In 1924, Low wrote Laura Peirce Holland, Director of the Western Pennsylvania Girl Scout Council, to inquire about her Radio Scouts. An enthusiastic letter from Holland described the fledgling program which began when one of the nation’s very first commercial radio stations, KDKA of Pittsburgh, asked her to come to their studio to tell listeners something about her Girl Scout troop.
An experienced leader, Holland began with “a series of talks on Camp life.” This was so well received by KDKA and by local girls that Laura Peirce Holland “thought what fun a Radio Troop would be.” When she suggested it over the airwaves, excited girls inundated KDKA with letters clamoring for her to begin.
Radio meetings soon followed. Holland, a Wellesley College graduate, explained to Juliette Low that radio meetings opened with whistle signals and the recitation of the Girl Scout Promise and Laws. After announcements, the work of Girl Scouting commenced. Holland attested to the thoroughness with which they covered knot tying, “First Aid, Fire Prevention, Compass, Flag History, Table Setting and Serving a Meal,” for example.
The Girl Scouting emphasis on fun was not slighted either.
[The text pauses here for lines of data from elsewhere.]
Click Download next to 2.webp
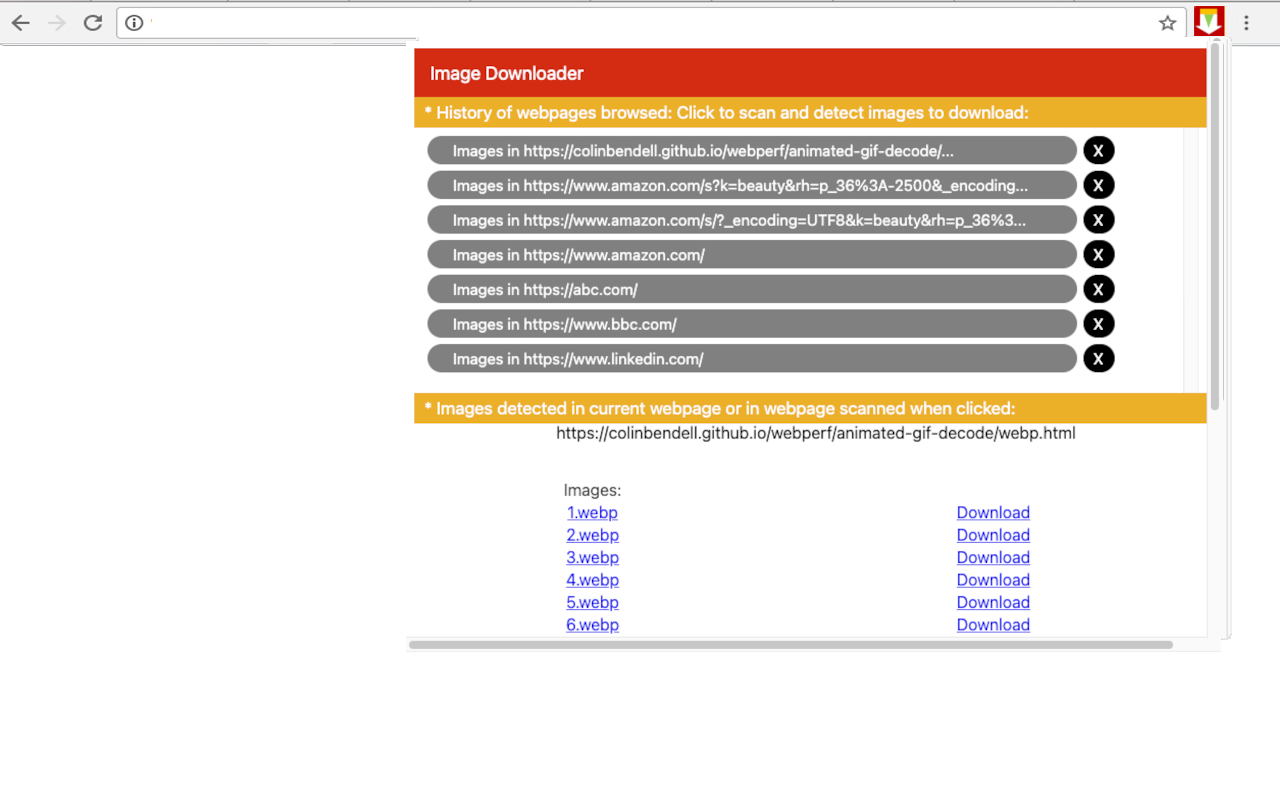Viewport: 1280px width, 800px height. click(993, 535)
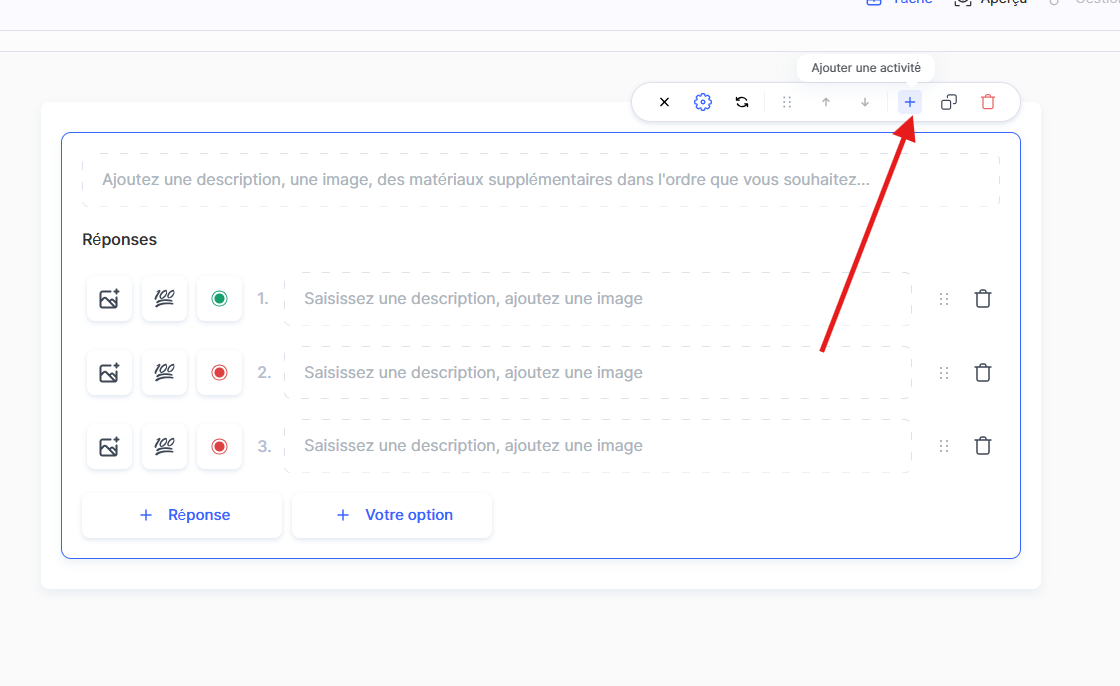The height and width of the screenshot is (686, 1120).
Task: Open activity settings via the gear icon
Action: point(703,102)
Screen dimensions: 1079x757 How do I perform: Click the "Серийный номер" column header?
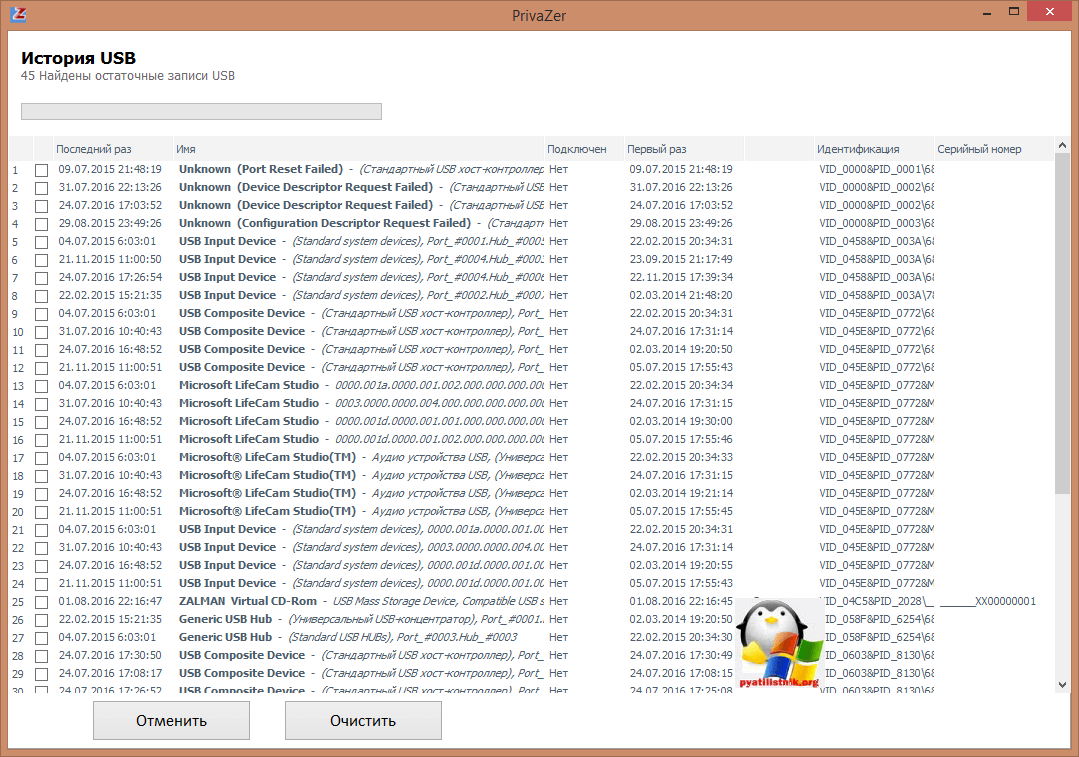[980, 149]
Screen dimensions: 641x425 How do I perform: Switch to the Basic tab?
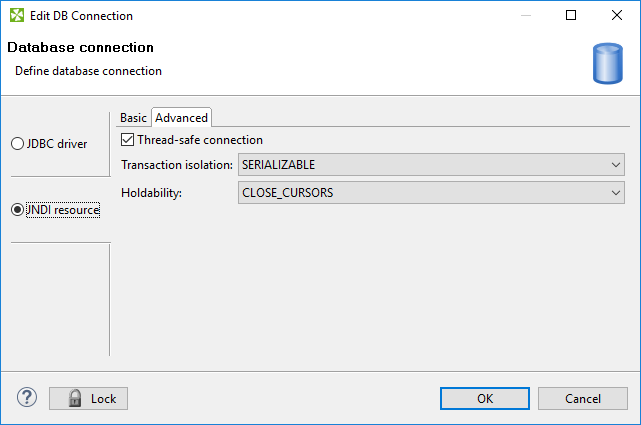[133, 118]
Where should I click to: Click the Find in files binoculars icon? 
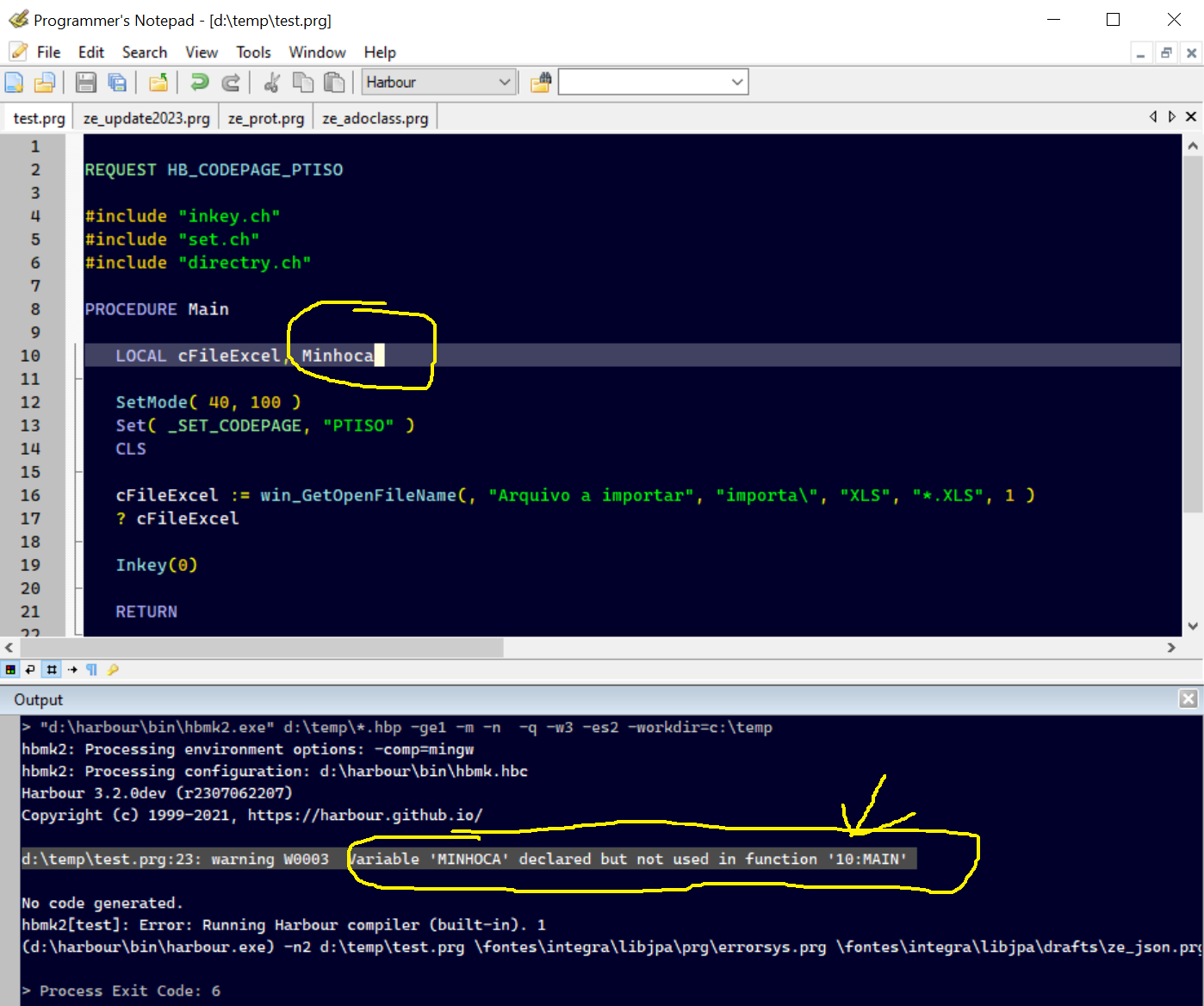541,83
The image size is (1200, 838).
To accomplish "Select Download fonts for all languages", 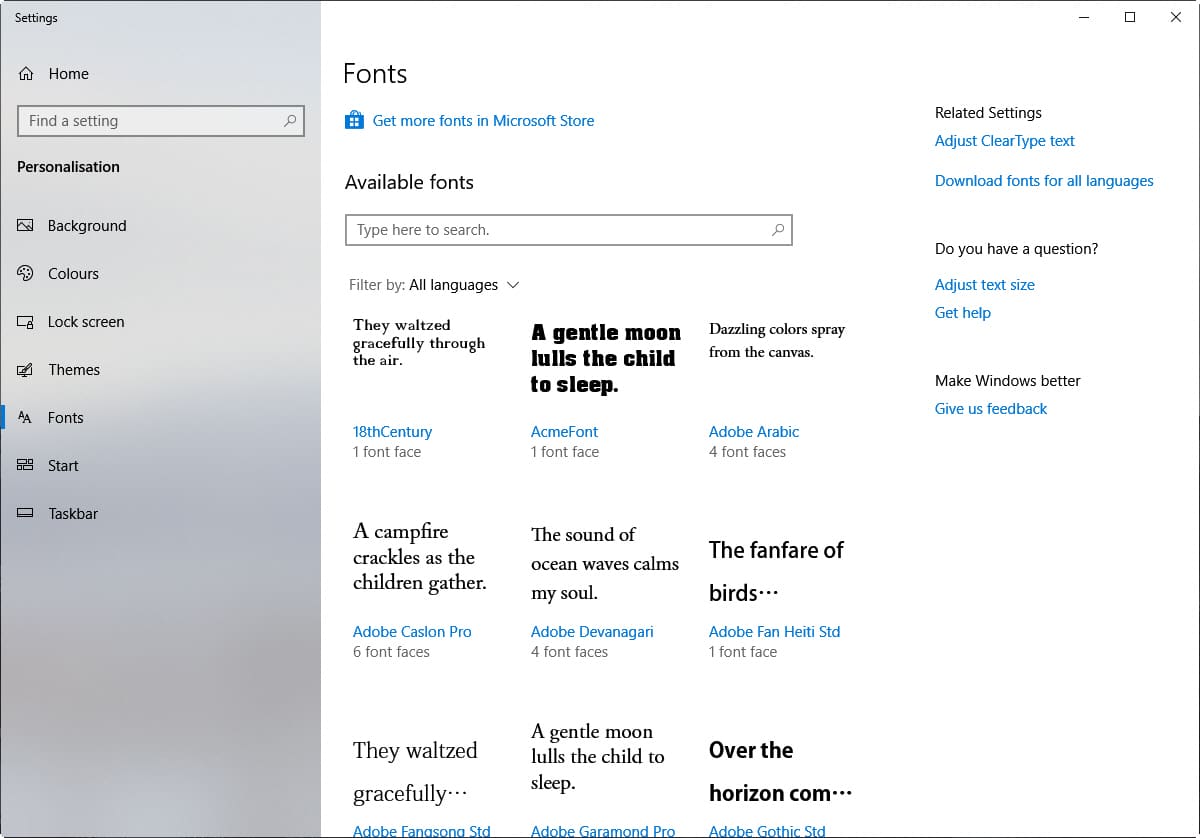I will pyautogui.click(x=1043, y=181).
Holland’s broadcasts included games and stories which always brought flurries of happy letters. She recruited troops of girls to lead sing-alongs as Radio Girl Scouts joined in at home.
Each girl who passed Tenderfoot registered with National Headquarters as a Lone Scout, and when enough Lone Scouts appeared in a community, Holland made sure they found a leader and formed a traditional troop. “We only enroll in the Radio Troop Scouts from localities where no other Scout troop exists,” she maintained. Girls from isolated ranching, mining, and farming communities wrote nearly two thousand notes to Holland, who told Juliette Low proudly that there were almost 600 official Radio Scouts “from forty States and four Provinces of Canada.”
Radio Scouting was brand-new because commercial radio was less than four years old in 1924. Juliette Low could have shied away from this radical and untried method of including girls. She could have said no because she had little control over Laura Peirce Holland in Pittsburgh. Who knew how many Lone Scouts the Girl Scouts of the U.S.A. could sustain?
Instead, Juliette Gordon Low saw the potential of radio for her fledgling organization. She appreciated the technology, supported Holland’s initiative, and decided the risks were worth it. Low’s openness to innovation–even when the idea did not originate with her–was one of the qualities that made her a visionary leader.
Laura Peirce Holland to Juliette Gordon Low, 11 June 1924, File: Low, Juliette Gordon–Correspondence–1924, National Historic Preservation Center, New York City.